Hermann Ebbinghaus e la curva dell'oblio
Hermann Ebbinghaus mise alla prova se stesso, memorizzando lunghe liste di sillabe senza senso, che ripeteva più volte. Con questo fece alcune scoperte sui meccanismi di memorizzazione.
Il primo risultato che ottenne è che ciò che viene memorizzato si dimentica più rapidamente nelle prime ore che seguono la memorizzazione. Questo è contenuto nella curva dell’oblio (un grafico) dove:
- Nei primi venti minuti passati dopo la memorizzazione si ricorda un 60% delle sillabe.

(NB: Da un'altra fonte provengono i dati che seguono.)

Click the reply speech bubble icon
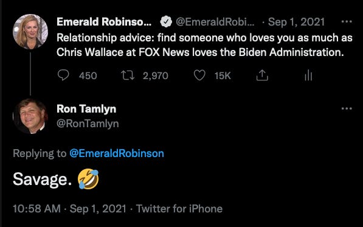 pyautogui.click(x=63, y=75)
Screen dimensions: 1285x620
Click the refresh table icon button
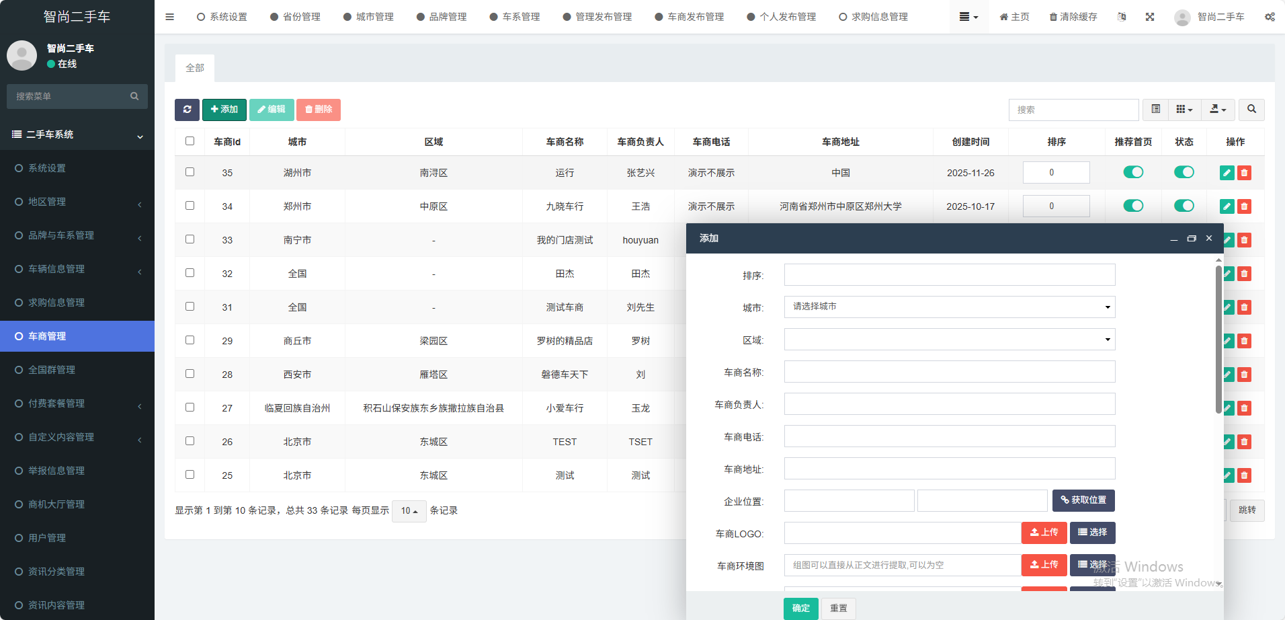187,110
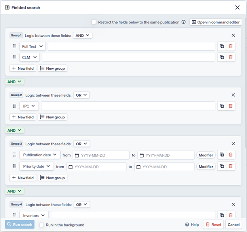The width and height of the screenshot is (247, 232).
Task: Click the trash icon for IPC field
Action: click(x=231, y=106)
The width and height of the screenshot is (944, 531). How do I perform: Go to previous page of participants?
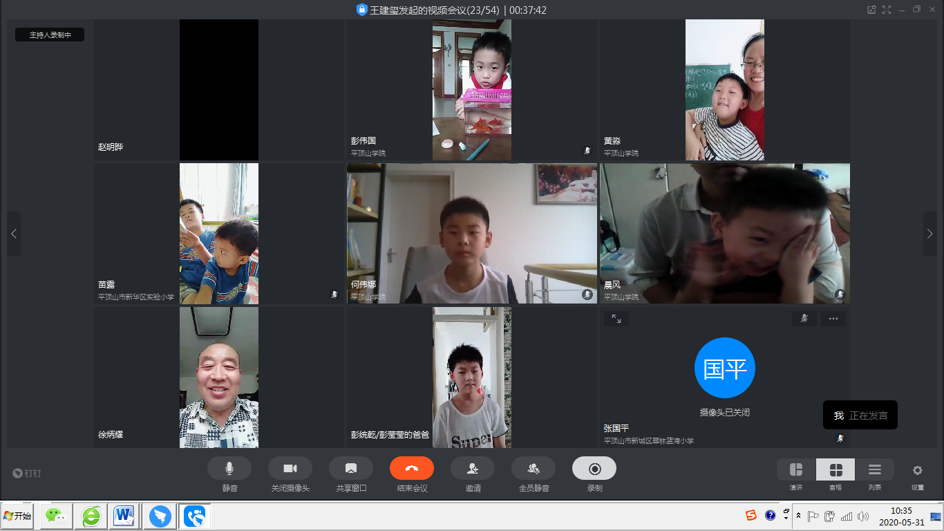pyautogui.click(x=14, y=234)
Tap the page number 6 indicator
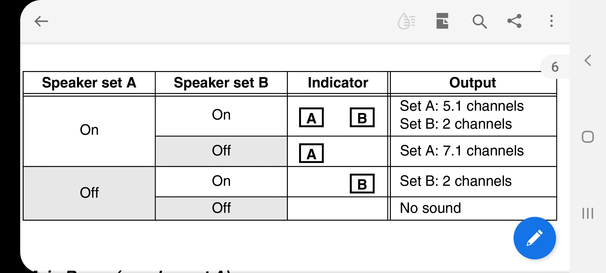606x273 pixels. tap(555, 67)
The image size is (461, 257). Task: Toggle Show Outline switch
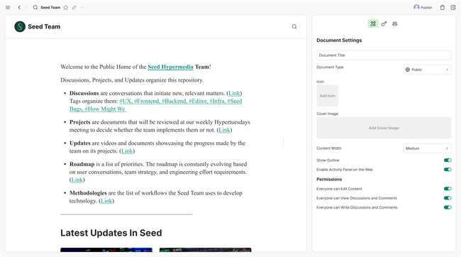click(448, 160)
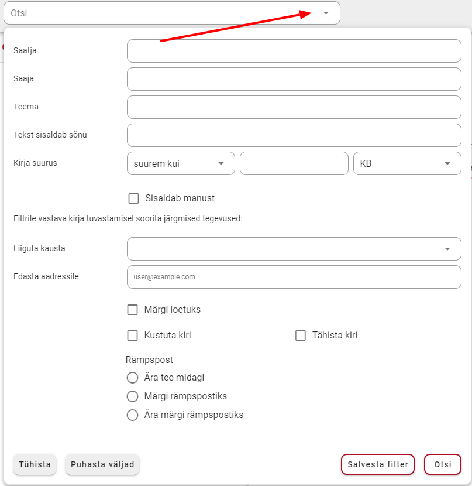
Task: Tick the 'Sisaldab manust' checkbox
Action: (x=134, y=198)
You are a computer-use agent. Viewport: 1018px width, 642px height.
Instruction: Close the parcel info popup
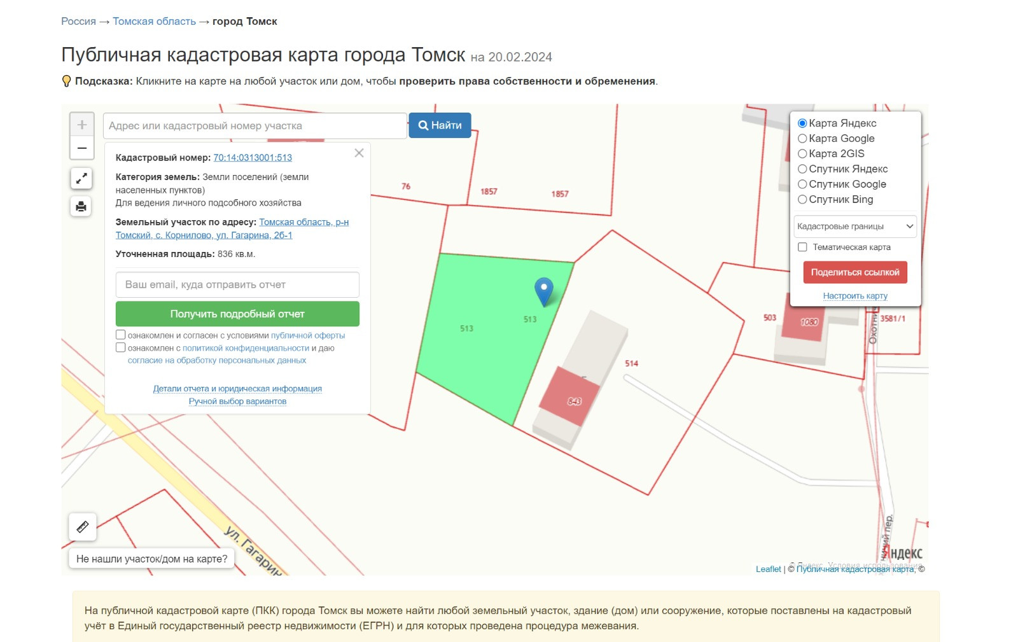click(359, 153)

- Dopo un’ora solo il 40%.
- Dopo 9 ore un 30% che però non verrà mai più dimenticato.
Altre scoperte di Ebbinghaus
Ebbinghaus arrivò anche ad altre conclusioni:
- Impara di più chi fatica di più.
- Ripetere tante volte aiuta sempre (repetita iuvant).
- L’apprendimento distribuito in più momenti è più efficace dell’apprendimento massivo (in un’unica seduta).
- Esiste un effetto seriale in base al quale ricordiamo meglio gli elementi iniziali o finali piuttosto che quelli centrali.
Barlett e la ricostruzione della memoria
A differenza di Ebbinghaus, Barlett decise di studiare la memorizzazione di materiali provvisti di significato.
Nel suo esperimento più famoso, egli propose ad alcuni soggetti uno strano racconto dei nativi americani: La guerra dei fantasmi.
A fine racconto, lo studioso chiese ai partecipanti di esporre a loro volta il racconto. Raccontando, essi omettevano particolari, accorciavano, semplificavano, o riformulavano l’intera storia.
Barlett ne concluse che ogni rievocazione in realtà è una ricostruzione, ovvero che nell’esecuzione di un compito di memoria non siamo passivamente ripetitivi, ma ci comportiamo in modo attivo, adattando il materiale che ripeschiamo alle nostre emozioni e ai nostri schemi mentali, che sono quelli della cultura a cui apparteniamo e della nostra educazione.